Atendido a lo anterior, en mayo de 2011, Gabriela Blas denunció al Estado de Chile, ante la “Comisión Interamericana de Derechos Humanos”, por vulneraciones a garantías esenciales reconocidas en pactos internacionales. El 2016, se alcanzó un acuerdo de solución amistosa, que consideró medidas que buscaban reparar el daño provocado, así como evitar la repetición de hechos similares, para lo cual se contempló programas de capacitación sobre derechos humanos de mujeres indígenas y acceso a la justicia a funcionarios del Estado.
Sin embargo, como se percibe, el caso de Gabriela se repite en Vitha, en el enjuiciamiento de mujeres que no se atienen a la conducta esperada; una migrante y otra indígena, que son responsabilizadas por comportarse de un modo que no debiese actuar una madre “normal”. Estas mujeres por atender a otras cosmovisiones de mundo, a otras formas de conceptualizar y entender la vida, son culpabilizadas y criminalizadas. Así, el Estado chileno interviene mediante sus instituciones, ya sea internando a quien considera que no está en su sano juicio y encarcelando a quien estima culpable del extravío de su hijo.

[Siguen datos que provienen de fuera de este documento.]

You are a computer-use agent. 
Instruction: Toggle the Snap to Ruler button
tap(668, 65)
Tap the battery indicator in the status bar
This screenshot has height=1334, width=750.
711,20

En este sentido, se aprecia como el aparato represor actúa con fuerza sobre estas mujeres, sobre sujetos que no se atienen al patrón admitido, imponiendo el máximo rigor y control, vulnerando sus garantías esenciales. Sin duda, el que estas mujeres provengan de estratos socioeconómicos bajos juega un rol fundamental, al igual que el hecho de que Vitha sea una haitiana negra y Gabriela una mujer aimara.
Es esencial preguntarse si ¿esos comportamientos reflejan el actuar de la sociedad chilena o más bien se trata de casos aislados? Según el Informe “Desiguales” del Programa de Naciones Unidas, en Chile “la discriminación y el menosprecio son el eje de las relaciones cotidianas”. Esta forma de vincularse se ejerce particularmente sobre personas que concentran aquello que se rechaza, para excluir a quienes no se atienen al sujeto deseado, es decir, a pobres, migrantes, negros e indígenas.
Asimismo, es relevante reflexionar si el ser mujer es lo que gatilla lo acontecido ¿qué pasaría si fuesen hombres pobres, indígenas y/o negros? ¿hubieran tenido un desenlace similar? No hay una respuesta cierta, lo que es claro, como dan cuenta estudios sobre la materia (Falquet 2017; Gissi y Martínez 2018), es que el género es otro factor que incide de manera relevante en la exclusión.
Por último, es vital preguntarse ¿cómo es posible que sigan aconteciendo estos casos?, ¿cuántas mujeres más serán separadas de sus hijos por no adecuarse a lo establecido?, ¿cómo en Chile se repite la vulneración flagrante de derechos humanos? No es posible que prácticas institucionales racistas sigan cercenando la vida de las mujeres, en especial si son mujeres sobre las que recae todo el peso de la “ley”, es decir, negras, migrantes, indígenas y/o pobres.